## Exercise prompt:
In the passage on learning and hard work, take the part that opens with the words "Learning goes hand" and closes with "spend time considering.", and write it out again, swapping "seminars" for "workshops".

## Text provided:
....

A few years ago I read a quote that resonated with me. I happened upon the quote this week and had the same reaction. The quote is “Everyone is born a genius, but the process of living de-geniuses them.”  This insightful statement is by Buckminster Fuller, and he is correct on many levels. 

We all have potential, but realizing that potential takes work.  Think about the intelligent people you have known who are disinterested in learning or otherwise do not apply themselves. No matter your definition of success, in most settings, hard work beats intelligence.

Learning goes hand in hand with hard work. It is part of improving yourself and makes for a better work place. It also makes for a more interesting work place.

Learning may take the form of business and self-help books, staying current on the news, or books on your chosen profession or vocation. It could involve attending seminars or taking classes. With the Internet at our fingertips, the options for learning are seemingly endless.

If you aren’t interested in learning more about what you do or how to do it better, you should ask yourself why. Is it because you think there is nothing left for you to learn? There is. Is it because you aren’t really interested in what you do? If so, that is a deeper question you should spend time considering.

....

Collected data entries
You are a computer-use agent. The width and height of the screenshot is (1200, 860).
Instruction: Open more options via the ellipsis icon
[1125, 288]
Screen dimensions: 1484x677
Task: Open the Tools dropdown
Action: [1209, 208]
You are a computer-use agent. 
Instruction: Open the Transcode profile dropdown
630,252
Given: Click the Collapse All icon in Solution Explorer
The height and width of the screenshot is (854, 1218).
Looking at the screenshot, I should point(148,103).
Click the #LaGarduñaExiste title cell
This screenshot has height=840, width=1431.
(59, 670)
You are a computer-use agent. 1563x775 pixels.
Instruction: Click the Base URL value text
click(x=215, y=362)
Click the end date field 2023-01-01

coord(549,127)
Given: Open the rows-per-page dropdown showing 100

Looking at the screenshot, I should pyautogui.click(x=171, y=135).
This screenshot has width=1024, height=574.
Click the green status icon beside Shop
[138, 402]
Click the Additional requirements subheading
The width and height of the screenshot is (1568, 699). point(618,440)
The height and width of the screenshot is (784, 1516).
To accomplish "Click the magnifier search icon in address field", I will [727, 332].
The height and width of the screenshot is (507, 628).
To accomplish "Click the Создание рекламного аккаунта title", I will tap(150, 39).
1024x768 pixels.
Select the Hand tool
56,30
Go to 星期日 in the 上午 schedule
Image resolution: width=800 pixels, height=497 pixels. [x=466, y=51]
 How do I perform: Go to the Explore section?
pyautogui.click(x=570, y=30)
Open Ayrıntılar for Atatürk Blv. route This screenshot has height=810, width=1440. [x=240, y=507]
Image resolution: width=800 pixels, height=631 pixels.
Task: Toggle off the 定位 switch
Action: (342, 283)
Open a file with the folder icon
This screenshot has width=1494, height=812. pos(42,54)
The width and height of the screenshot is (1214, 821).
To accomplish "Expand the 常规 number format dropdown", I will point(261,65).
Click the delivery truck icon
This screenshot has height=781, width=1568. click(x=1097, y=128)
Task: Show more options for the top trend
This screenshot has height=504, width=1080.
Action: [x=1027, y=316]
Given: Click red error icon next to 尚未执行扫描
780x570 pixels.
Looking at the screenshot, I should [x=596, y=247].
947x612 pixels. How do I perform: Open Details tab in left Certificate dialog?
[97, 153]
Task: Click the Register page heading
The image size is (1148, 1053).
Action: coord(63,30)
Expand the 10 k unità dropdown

....

## Answer to this exercise:
Learning goes hand in hand with hard work. It is part of improving yourself and makes for a better work place. It also makes for a more interesting work place.

Learning may take the form of business and self-help books, staying current on the news, or books on your chosen profession or vocation. It could involve attending workshops or taking classes. With the Internet at our fingertips, the options for learning are seemingly endless.

If you aren’t interested in learning more about what you do or how to do it better, you should ask yourself why. Is it because you think there is nothing left for you to learn? There is. Is it because you aren’t really interested in what you do? If so, that is a deeper question you should spend time considering.